### Aim of the task
Rewrite the lines of the listing below from the line with "How do I perform: Click the debug" to the line with "(x=896, y=34)", requests included, adding -12 to every coordinate in the answers. Leave the pictures out.

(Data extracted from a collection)

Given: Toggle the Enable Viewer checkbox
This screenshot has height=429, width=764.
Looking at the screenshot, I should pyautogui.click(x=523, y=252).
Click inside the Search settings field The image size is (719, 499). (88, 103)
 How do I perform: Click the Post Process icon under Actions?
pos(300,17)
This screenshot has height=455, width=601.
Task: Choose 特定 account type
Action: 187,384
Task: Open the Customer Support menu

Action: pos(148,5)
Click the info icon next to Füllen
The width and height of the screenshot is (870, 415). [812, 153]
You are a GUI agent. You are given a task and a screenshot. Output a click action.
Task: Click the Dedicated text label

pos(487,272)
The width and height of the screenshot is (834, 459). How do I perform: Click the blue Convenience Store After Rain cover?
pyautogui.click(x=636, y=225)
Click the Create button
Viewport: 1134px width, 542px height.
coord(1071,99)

* * *

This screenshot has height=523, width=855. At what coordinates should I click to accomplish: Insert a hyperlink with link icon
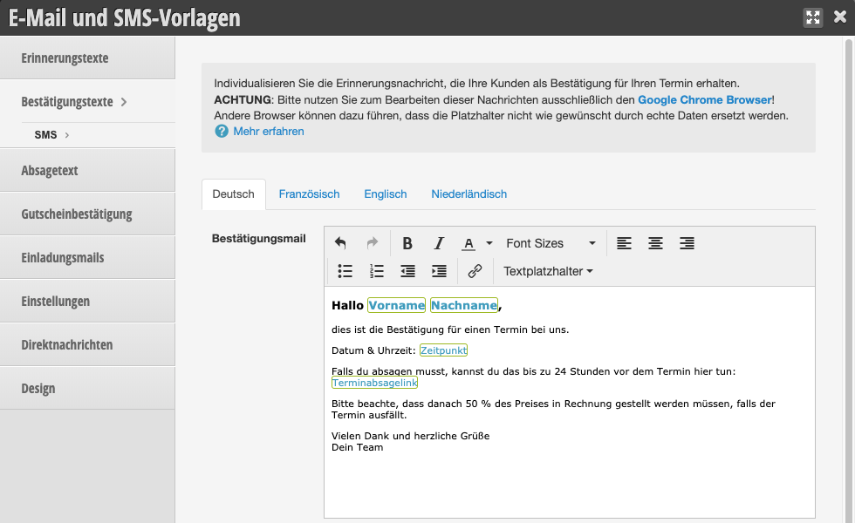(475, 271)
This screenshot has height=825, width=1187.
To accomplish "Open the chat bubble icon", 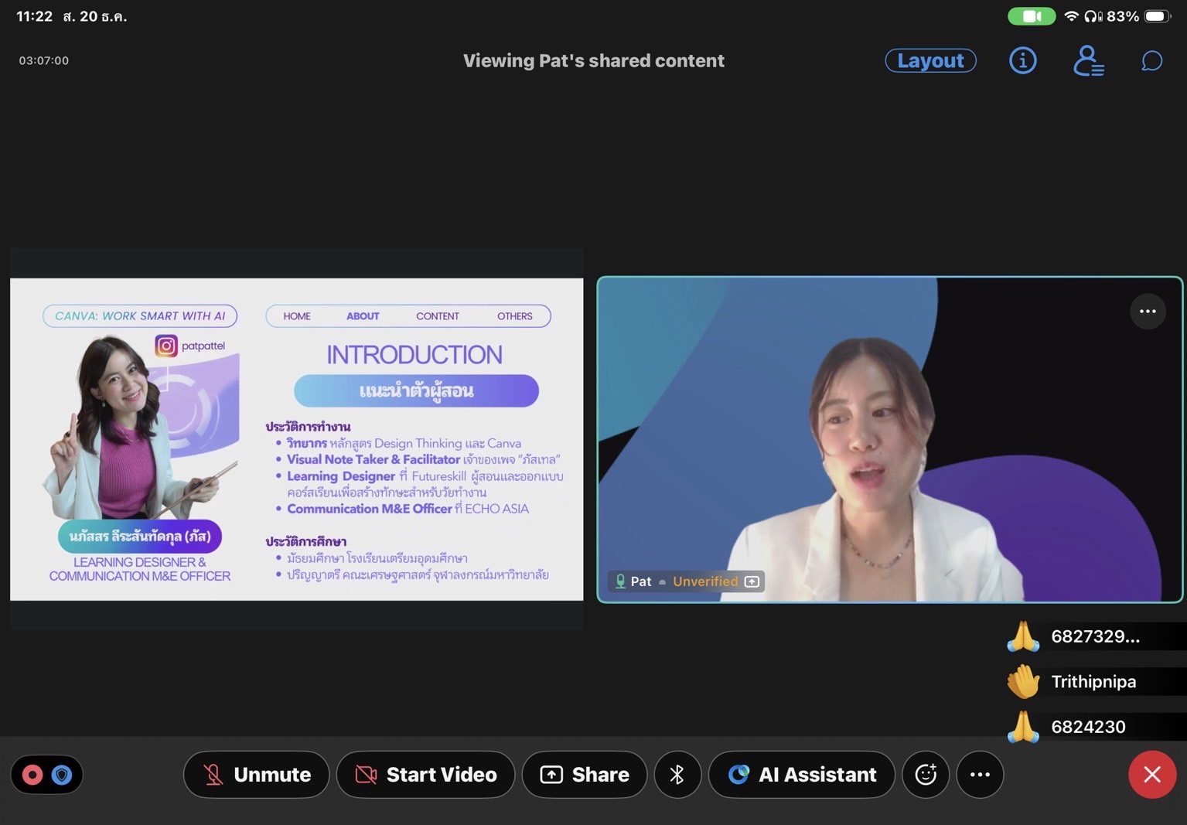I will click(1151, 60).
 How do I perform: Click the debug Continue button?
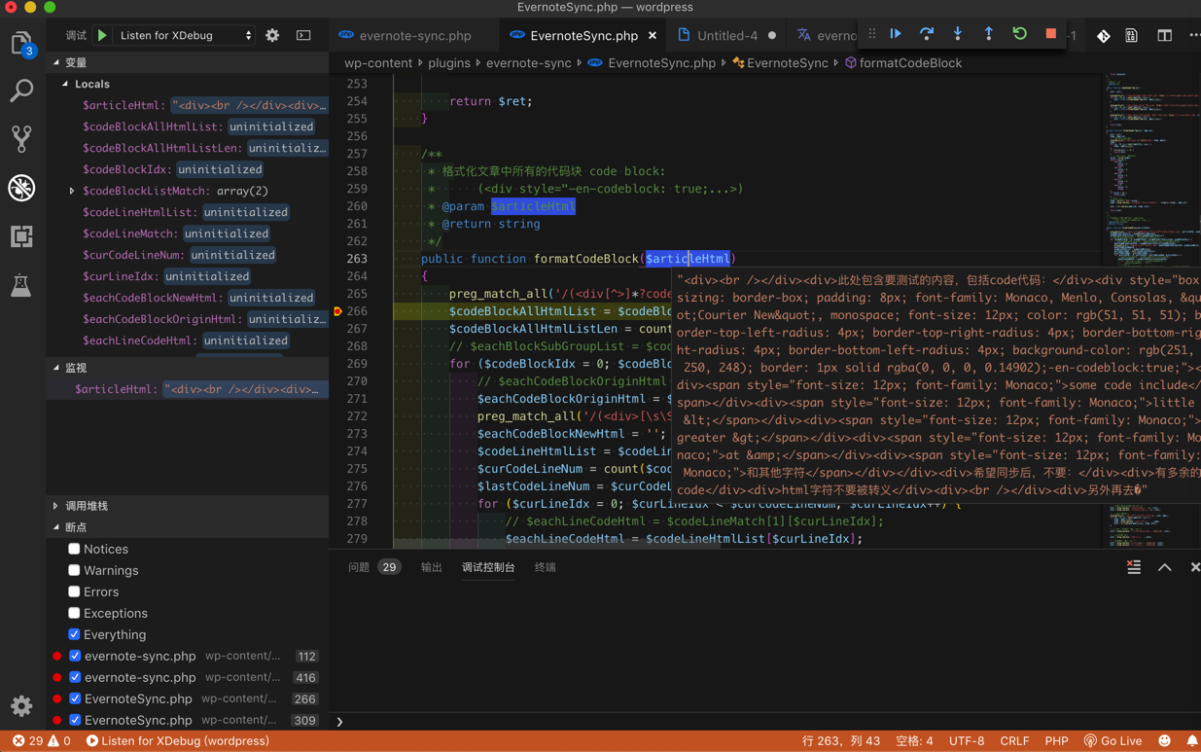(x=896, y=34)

### Right answer
 How do I perform: Click the debug Continue button?
(x=884, y=22)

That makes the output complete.